[Cryptography] Smart electricity meters can be dangerously insecure, warns expert

Wed Jan 4 19:16:06 EST 2017

On Wed, Jan 04, 2017 at 05:43:57AM +0000, Peter Gutmann wrote:
> >But how often are meters replaced? I suspect a ten year timeframe for widely
> >fielding a new product is actually perfectly realistic, if not actually
> >optimistic. I wouldn't be the least bit surprised if the average electricity
> >meter sees 10-20 years of service life in the field before being replaced.
> 
> That's way too optimistic.  Induction-disc meters essentially have an
> indefinite life, there are 1960s and 1970s houses around here that have their
> original junction boxes (with plugin circuit breakers replacing the original
> ceramic fuses for houses that are old enough) containing meters that are
> around the half-century mark, and a friend of mine lives in a house in an
> older suburb than this one that's old enough that the garage was originally a
> coach house, which had the electrics done some time after WWI, maybe the
> 1920s, with fabric-insulated wiring run through walls stuffed with unknown
> organic combustibles (a.k.a. "insulation"), and an induction-disc meter
> that'll be close to the century mark.

I'll second that.  In my experience in California, meters never get
replaced unless the homewner is upgrading their services.  I've never
known anyone to say that their meter died and they had to get a new one.
The only time I have ever seen the power company unilaterally replace
meters is the switch to smart meters.

> I don't know what the trend will be with smart meters (ask me again in 50
> years' time), but I'm assuming the providers won't want to be replacing them
> any more often than their predecessors.

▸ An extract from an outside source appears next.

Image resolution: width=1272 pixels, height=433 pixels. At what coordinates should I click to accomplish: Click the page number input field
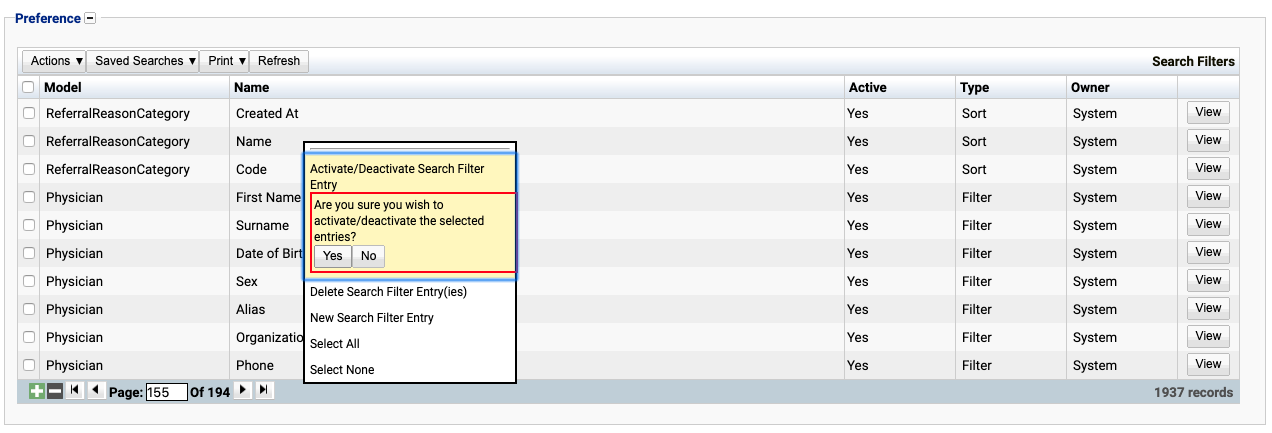167,393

Correct. Cost aside, it's a major disruption that customers don't like.

Tho I have to say, Southern California Gas cleverly swapped out my gas
meter (using a smart meter) without disrupting my service.

> 
> >(We can argue all day about various vulnerabilities, but from the utility's
> >point of view, that _is_ a pretty nice feature to have.)
> 
> Yep, that's the killer app for smart meters, that remote reading is possible
> so you can ditch the meter readers.  Once you've got that capability in place,
> there's no reason to upgrade/replace any more.

Unless they start giving out false readings and you start losing revenue.